TRECHO CITADO:
>>>
Editoria Felipe Cordeiro
Entrevista com Éder Rodrigues
Éder Rodrigues é poeta, contista e dramaturgo. Mineiro radicado na Bahia, atualmente se dedica à docência no Centro de Formação em Artes da Universidade Federal do Sul da Bahia. O autor respondeu, por e-mail, algumas perguntas em decorrência do lançamento de seu livro O infindável museu das coisas efêmeras (Telecazu Edições), do qual nosso leitor poderá ler alguns trechos entremeados às perguntas.
Todo desejo é um segredo que a língua guarda
Uma cicatriz que o corpo esconde
Um adeus que o museu aprofunda.
Felipe Cordeiro/ Letras: Por que lançar um livro de poesia, mania tão fora de moda, quando o fim do mundo irrompe a plenos pulmões?
Éder Rodrigues: A poesia nunca esteve na moda e, graças a isto, segue incólume a modismos, a expectativas, a especulações e também a uma variável funcional que ela sopra, mas não adere. É bom que esteja sempre fora de moda, porque este detalhe a desobriga e mantém acesa sua centelha secular e ancestral. A Poesia se encerra no ato de recolher o que a humanidade desentende, atropela, banaliza. A poesia lida com os fios do sensível e do simbólico. Quando ocorre o desfibramento destes fios é sinal de que o mundo do qual falamos já não existe mais.
O fim do mundo também já aconteceu inúmeras vezes e não precisa ser poeta para saber que foi a Arte a única instância capaz de reerguer a humanidade dos escombros que ela mesma cava. Sabe por quê? Porque a poesia é também aquilo que não conhecemos. É a maneira mais sincera de partilhar dos abismos exatamente na altura em que tememos calcular a altura.
Este mundo que irrompe a plenos pulmões só será ressignificado se nos tornarmos seres mais poéticos, mais sensíveis, mais humanamente assentados na singularidade delicada de ver e sentir as coisas.
Poesia é um jeito de ser e estar no mundo. O livro é um lugar que ela habita para cutucar o sono dos que se acham sabidos demais. Lançar um livro de poesia, estrear uma peça de teatro, insistir em saraus de troca e partilha, mensurar a arte do afeto talvez sejam as coisas mais revolucionárias na nossa atual conjuntura.
Primeiro sopro
Eu não sei me despedir das coisas que tive.
Nem prender as palavras dentro de mim
como se pudesse amansá-las
até significarem apenas o sentido que ensinei.
Tenho desses caprichos de não suportar
os corações que tive na palma
e os corpos onde estive dentro.
A palavra desfalece nos braços ainda quentes
de tudo que se bifurca.
O tempo é um companheiro sincero.
Nós é que desprezamos o que todo dia
ele confessa sem cerimônias.
FC/ Letras: Seu livro de poesia chega ao público após você já ter sido nacionalmente premiado por sua produção poética e teatral ao longo das últimas décadas. Quais foram os motivos dessa espera?
<<<
REGISTROS LISTADOS:
>>>
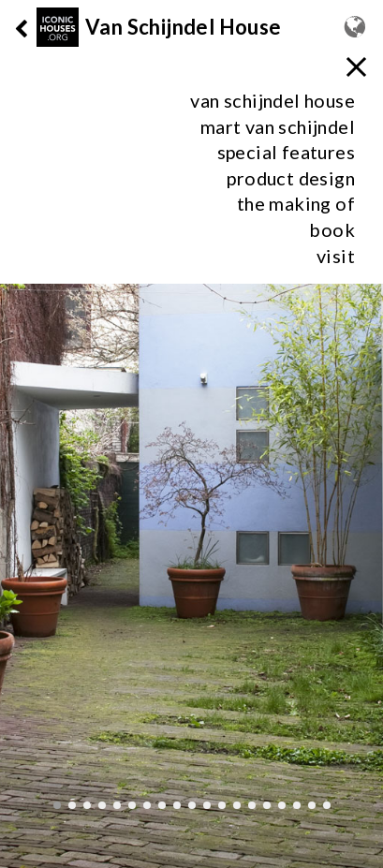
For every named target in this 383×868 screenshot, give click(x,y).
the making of (296, 203)
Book (331, 229)
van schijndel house (273, 100)
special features (286, 152)
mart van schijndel (277, 126)
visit (335, 256)
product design (290, 178)
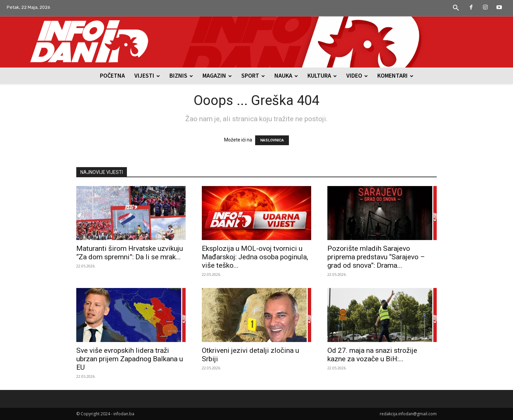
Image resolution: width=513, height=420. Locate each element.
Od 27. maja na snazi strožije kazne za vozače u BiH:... (372, 355)
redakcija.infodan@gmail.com (408, 414)
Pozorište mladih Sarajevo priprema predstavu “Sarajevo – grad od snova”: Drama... (376, 257)
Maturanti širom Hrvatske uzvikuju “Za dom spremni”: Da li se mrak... (130, 253)
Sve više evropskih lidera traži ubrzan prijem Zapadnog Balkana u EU (130, 359)
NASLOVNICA (272, 140)
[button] (456, 8)
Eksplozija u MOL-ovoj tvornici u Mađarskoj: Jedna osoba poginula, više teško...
<<<
REQUISITOS DA TAREFA: Segundo a entrevista com Éder Rodrigues, em que instituição ele se dedica atualmente à docência?

EXERCÍCIO RESOLVIDO: No Centro de Formação em Artes da Universidade Federal do Sul da Bahia.